[Entries taken from a collection]
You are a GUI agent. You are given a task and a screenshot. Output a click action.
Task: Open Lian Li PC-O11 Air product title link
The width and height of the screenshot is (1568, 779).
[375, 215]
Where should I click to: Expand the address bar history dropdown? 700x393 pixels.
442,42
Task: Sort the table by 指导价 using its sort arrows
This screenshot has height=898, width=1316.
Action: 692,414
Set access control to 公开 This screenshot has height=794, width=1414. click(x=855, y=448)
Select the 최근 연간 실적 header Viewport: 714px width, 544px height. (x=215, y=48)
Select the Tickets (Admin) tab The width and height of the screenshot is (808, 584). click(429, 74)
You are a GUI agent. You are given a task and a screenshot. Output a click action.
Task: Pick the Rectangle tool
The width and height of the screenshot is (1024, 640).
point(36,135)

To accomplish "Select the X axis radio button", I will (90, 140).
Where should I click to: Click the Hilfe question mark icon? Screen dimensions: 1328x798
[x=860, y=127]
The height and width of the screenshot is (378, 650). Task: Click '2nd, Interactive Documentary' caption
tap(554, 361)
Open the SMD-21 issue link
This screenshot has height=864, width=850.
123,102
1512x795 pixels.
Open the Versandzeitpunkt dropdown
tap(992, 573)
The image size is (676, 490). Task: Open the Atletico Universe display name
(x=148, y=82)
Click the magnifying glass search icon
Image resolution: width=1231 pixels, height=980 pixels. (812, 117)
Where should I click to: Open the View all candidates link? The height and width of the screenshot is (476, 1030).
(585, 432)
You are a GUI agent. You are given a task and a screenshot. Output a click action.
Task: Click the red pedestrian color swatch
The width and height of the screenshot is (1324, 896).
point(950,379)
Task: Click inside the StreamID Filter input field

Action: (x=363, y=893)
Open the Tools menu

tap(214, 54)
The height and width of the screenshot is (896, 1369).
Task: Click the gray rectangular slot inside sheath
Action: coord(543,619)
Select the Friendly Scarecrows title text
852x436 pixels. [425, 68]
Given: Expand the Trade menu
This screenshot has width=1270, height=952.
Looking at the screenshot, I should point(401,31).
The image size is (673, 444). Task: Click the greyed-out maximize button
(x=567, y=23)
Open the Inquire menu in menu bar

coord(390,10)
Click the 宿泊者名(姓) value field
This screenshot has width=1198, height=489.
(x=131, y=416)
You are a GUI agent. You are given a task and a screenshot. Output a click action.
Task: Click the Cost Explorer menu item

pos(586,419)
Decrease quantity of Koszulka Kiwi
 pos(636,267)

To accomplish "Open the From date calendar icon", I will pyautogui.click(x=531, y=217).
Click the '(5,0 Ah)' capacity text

-- The request --
Copy out all of the material above word for word, with nothing changed.

-- Answer to the task --
You are a GUI agent. You are given a task and a screenshot. Output a click action.
Task: Open Lian Li PC-O11 Air product title link
The width and height of the screenshot is (1568, 779).
[375, 215]
Where should I click to: Expand the address bar history dropdown? 700x393 pixels.
442,42
Task: Sort the table by 指导价 using its sort arrows
This screenshot has height=898, width=1316.
Action: 692,414
Set access control to 公开 This screenshot has height=794, width=1414. click(x=855, y=448)
Select the 최근 연간 실적 header Viewport: 714px width, 544px height. (x=215, y=48)
Select the Tickets (Admin) tab The width and height of the screenshot is (808, 584). click(429, 74)
You are a GUI agent. You are given a task and a screenshot. Output a click action.
Task: Pick the Rectangle tool
The width and height of the screenshot is (1024, 640).
point(36,135)

To accomplish "Select the X axis radio button", I will (90, 140).
Where should I click to: Click the Hilfe question mark icon? Screen dimensions: 1328x798
[x=860, y=127]
The height and width of the screenshot is (378, 650). Task: Click '2nd, Interactive Documentary' caption
tap(554, 361)
Open the SMD-21 issue link
This screenshot has height=864, width=850.
123,102
1512x795 pixels.
Open the Versandzeitpunkt dropdown
tap(992, 573)
The image size is (676, 490). Task: Open the Atletico Universe display name
(x=148, y=82)
Click the magnifying glass search icon
Image resolution: width=1231 pixels, height=980 pixels. (812, 117)
Where should I click to: Open the View all candidates link? The height and width of the screenshot is (476, 1030).
(585, 432)
You are a GUI agent. You are given a task and a screenshot. Output a click action.
Task: Click the red pedestrian color swatch
The width and height of the screenshot is (1324, 896).
point(950,379)
Task: Click inside the StreamID Filter input field

Action: (x=363, y=893)
Open the Tools menu

tap(214, 54)
The height and width of the screenshot is (896, 1369).
Task: Click the gray rectangular slot inside sheath
Action: coord(543,619)
Select the Friendly Scarecrows title text
852x436 pixels. [425, 68]
Given: Expand the Trade menu
This screenshot has width=1270, height=952.
Looking at the screenshot, I should point(401,31).
The image size is (673, 444). Task: Click the greyed-out maximize button
(x=567, y=23)
Open the Inquire menu in menu bar

coord(390,10)
Click the 宿泊者名(姓) value field
This screenshot has width=1198, height=489.
(x=131, y=416)
You are a GUI agent. You are given a task and a screenshot. Output a click action.
Task: Click the Cost Explorer menu item

pos(586,419)
Decrease quantity of Koszulka Kiwi
 pos(636,267)

To accomplish "Open the From date calendar icon", I will pyautogui.click(x=531, y=217).
Click the '(5,0 Ah)' capacity text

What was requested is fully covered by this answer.